Cigna, which is selling Obamacare plans in five states and is considering whether to expand that further in 2015, has said it won’t make money on the business this year. It expects to have signed up as many as 100,000 new members under the program for this year.
Cordani said on Tuesday he didn’t expect “a big positive return” financially in 2015.
White House spokesman Jay Carney said that the proportion of old and young customers in the exchanges will not keep the exchanges from working well or trouble insurers.
“We already know that breakdown is sufficient to ensure that the marketplaces will effectively function, that issuers will feel comfortable with the demographics,” he said.
Some policy experts question whether insurers would really be wise to raise prices dramatically next year as they try to build a new market and gain share.
“You want to establish a client base. You want to attract good risks,” said Henry Aaron, an economist at the left-leaning Brookings Institution, referring to healthier consumers. “You don’t do that by charging very high premiums. If I were in the insurance business, and I got a little bit of deterioration in my pool, I‘m not sure I would respond to it next year.”

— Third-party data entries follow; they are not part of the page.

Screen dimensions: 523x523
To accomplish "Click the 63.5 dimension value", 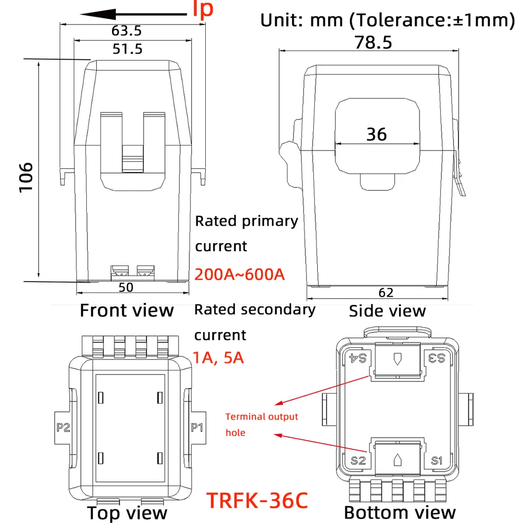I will (x=126, y=31).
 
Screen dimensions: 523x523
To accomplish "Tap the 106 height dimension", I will (x=26, y=177).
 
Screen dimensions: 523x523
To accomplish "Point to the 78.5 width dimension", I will (x=374, y=42).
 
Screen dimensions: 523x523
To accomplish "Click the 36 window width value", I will (x=376, y=134).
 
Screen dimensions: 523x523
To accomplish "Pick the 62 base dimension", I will (x=386, y=293).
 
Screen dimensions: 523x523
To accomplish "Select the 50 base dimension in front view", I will (x=126, y=287).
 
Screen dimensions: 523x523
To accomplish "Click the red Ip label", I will (x=202, y=10).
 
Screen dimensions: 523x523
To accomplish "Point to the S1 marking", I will (x=437, y=461).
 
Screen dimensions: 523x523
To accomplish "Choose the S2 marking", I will (x=358, y=461).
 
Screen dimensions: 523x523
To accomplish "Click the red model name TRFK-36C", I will (x=257, y=499).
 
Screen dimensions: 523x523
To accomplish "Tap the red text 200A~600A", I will (x=240, y=274).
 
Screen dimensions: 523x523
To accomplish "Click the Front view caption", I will (x=127, y=310).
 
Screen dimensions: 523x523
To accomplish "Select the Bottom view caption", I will (x=400, y=512).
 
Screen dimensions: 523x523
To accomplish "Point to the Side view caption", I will (x=387, y=311).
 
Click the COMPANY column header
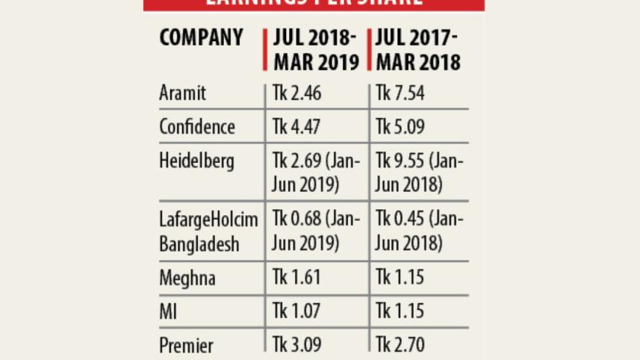coord(201,38)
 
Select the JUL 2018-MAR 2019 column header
coord(314,49)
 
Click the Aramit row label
coord(182,93)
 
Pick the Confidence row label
coord(196,127)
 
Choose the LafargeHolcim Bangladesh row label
coord(208,232)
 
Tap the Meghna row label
coord(187,278)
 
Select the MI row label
coord(167,311)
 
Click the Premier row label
coord(186,346)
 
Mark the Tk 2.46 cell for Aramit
coord(296,93)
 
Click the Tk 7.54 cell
coord(400,93)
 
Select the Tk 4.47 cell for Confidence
coord(296,127)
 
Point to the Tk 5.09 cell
coord(400,127)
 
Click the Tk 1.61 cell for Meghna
coord(296,278)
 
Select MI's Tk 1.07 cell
coord(296,311)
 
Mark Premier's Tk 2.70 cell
coord(400,346)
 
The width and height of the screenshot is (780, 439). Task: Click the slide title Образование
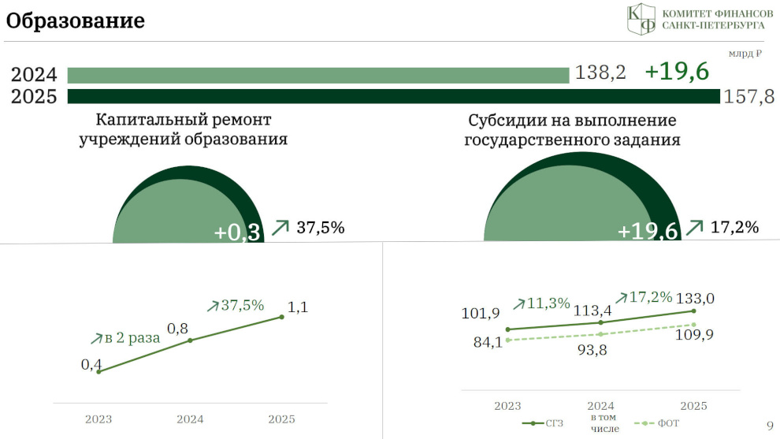pos(75,21)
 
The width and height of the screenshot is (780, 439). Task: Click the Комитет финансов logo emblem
pos(641,19)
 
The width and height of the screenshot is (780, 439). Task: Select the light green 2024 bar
pos(318,75)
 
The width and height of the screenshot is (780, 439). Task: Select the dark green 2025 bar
pos(393,96)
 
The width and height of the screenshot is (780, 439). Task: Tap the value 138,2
pos(600,73)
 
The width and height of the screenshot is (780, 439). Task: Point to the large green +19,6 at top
pos(677,71)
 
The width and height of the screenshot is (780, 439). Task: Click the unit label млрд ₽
pos(745,54)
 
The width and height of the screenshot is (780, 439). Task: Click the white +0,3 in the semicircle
pos(237,233)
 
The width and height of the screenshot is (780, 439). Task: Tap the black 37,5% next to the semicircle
pos(321,228)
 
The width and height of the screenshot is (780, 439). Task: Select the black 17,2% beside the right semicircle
pos(734,227)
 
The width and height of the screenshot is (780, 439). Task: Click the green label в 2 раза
pos(132,338)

Some states are confident that their Obamacare markets will be robust enough to prevent sharp rate rises. In California, which embraced the law early on and has the single largest insurance exchange in the country, more than 1.2 million people signed up for coverage this year.
The head of the state’s insurance exchange said he expects insurers to factor in that strong enrollment as they calculate rates for 2015.
“They are going to look at enrollment and I think that bodes well for having certainly single-digit (rate increases) and, I hope, as low rates as possible,” Covered California Director Peter Lee said.
But U.S. Senator Marco Rubio, a prominent Republican critic of Obamacare, said the skew of enrollment towards older consumers who are more likely to be sick is one of the program’s fundamental flaws and proof it should be changed or even repealed.
While he said insurers may have no choice but to raise prices to prevent major losses, he opposes provisions in the law that provides funding to the industry in the next few years to offset such risks.
“I think what they should be more concerned about is that once the exchanges fail and once this happens, that the argument that might come from the administration would be ‘well, the reason this is happening is the greedy insurance companies want to make more money’ as opposed to these companies are simply pricing out what it is they are getting,” Rubio told the Reuters Health Summit.
“I would say to you that many of these companies were willing participants in all of this. Many of them supported the law, thinking it was going to force more customers in their direction. It’s not turning out the way they planned,” he added. “I‘m not sure that taxpayers should be involved in paying for it.”
The average monthly insurance premium in 2014 for an individual is $328 nationwide, according to government data. But the figures varied widely by state, and within states. More than 80 percent of people signing up for Obamacare this year were also eligible for government subsidies, in the form of tax credits and cost-sharing assistance, to offset their monthly costs.
At the same time, several million Americans who were already insured under the individual market faced the cancellation of their policies this year, creating a political firestorm for Obama, who had promised that consumers who liked their existing plans could keep them.
Many of them found the new Obamacare health plans, which require insurers to cover more benefits, were more expensive than their old policies. The administration has allowed insurers to extend those policies for up to three years.